→ **Excerpt from a dataset**
# # #

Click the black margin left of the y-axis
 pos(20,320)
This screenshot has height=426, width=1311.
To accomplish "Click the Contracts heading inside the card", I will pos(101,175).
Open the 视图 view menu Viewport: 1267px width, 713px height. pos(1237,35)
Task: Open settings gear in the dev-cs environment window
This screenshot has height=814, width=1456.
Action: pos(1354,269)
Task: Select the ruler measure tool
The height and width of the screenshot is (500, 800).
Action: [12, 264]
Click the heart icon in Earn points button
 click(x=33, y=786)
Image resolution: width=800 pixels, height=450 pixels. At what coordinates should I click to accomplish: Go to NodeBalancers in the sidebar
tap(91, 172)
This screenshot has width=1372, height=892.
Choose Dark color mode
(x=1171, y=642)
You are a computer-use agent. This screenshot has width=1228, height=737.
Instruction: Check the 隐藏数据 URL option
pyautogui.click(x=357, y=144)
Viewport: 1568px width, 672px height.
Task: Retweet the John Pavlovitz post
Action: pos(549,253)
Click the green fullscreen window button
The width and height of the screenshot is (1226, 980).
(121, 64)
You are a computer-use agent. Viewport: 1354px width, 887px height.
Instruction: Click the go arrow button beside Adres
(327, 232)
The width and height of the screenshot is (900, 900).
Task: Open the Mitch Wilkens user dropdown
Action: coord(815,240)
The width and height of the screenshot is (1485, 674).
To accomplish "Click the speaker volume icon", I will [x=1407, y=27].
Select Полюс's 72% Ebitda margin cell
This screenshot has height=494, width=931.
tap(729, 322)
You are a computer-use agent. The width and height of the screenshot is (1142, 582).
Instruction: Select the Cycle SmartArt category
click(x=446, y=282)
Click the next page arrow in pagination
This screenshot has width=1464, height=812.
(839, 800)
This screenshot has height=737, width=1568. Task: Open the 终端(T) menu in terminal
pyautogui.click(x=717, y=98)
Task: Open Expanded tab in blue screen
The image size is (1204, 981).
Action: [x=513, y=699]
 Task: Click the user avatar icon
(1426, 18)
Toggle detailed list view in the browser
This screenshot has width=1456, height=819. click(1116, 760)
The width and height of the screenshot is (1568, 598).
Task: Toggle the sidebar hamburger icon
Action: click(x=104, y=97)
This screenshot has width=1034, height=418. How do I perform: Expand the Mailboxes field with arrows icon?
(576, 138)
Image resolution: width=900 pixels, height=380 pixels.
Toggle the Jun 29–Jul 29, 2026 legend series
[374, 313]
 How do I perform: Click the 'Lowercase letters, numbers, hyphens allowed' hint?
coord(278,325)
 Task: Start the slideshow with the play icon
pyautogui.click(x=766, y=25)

# # #

→ **WORK TO DO**
Count the lines of the items above that contain the string "pixels". Reply with the number only.

→ **TASK RESPONSE**
2